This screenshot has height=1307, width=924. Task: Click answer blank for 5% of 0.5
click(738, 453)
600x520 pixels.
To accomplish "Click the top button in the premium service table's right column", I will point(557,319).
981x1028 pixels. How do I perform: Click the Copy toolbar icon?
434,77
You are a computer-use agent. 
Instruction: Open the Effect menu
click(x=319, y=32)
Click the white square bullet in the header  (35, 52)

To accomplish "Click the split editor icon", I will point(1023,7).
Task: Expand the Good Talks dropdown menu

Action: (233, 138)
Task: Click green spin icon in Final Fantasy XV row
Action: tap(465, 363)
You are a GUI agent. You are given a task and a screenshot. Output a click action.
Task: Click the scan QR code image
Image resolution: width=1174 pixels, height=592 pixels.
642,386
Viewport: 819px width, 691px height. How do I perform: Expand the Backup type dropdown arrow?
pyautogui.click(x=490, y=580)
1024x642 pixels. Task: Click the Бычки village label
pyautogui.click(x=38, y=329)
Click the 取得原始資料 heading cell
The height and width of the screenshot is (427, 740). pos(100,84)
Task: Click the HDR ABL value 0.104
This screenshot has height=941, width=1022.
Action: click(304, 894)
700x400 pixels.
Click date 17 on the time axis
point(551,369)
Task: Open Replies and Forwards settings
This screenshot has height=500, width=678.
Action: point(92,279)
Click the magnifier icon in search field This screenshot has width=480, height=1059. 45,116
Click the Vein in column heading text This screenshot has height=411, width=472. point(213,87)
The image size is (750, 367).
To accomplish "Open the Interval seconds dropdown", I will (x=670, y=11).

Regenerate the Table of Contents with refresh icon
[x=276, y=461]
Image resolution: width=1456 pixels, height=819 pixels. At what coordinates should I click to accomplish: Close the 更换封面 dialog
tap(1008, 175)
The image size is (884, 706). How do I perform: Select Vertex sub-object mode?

**Directions for this task:** Your answer should be the line with "Click the 取得原始資料 heading cell" and all lines after it in the listing above, repeated exactly. No other lines belong.

**Task answer:**
Click the 取得原始資料 heading cell
The height and width of the screenshot is (427, 740). pos(100,84)
Task: Click the HDR ABL value 0.104
This screenshot has height=941, width=1022.
Action: click(304, 894)
700x400 pixels.
Click date 17 on the time axis
point(551,369)
Task: Open Replies and Forwards settings
This screenshot has height=500, width=678.
Action: point(92,279)
Click the magnifier icon in search field This screenshot has width=480, height=1059. 45,116
Click the Vein in column heading text This screenshot has height=411, width=472. point(213,87)
The image size is (750, 367).
To accomplish "Open the Interval seconds dropdown", I will (x=670, y=11).

Regenerate the Table of Contents with refresh icon
[x=276, y=461]
Image resolution: width=1456 pixels, height=819 pixels. At what coordinates should I click to accomplish: Close the 更换封面 dialog
tap(1008, 175)
The image size is (884, 706). How do I perform: Select Vertex sub-object mode?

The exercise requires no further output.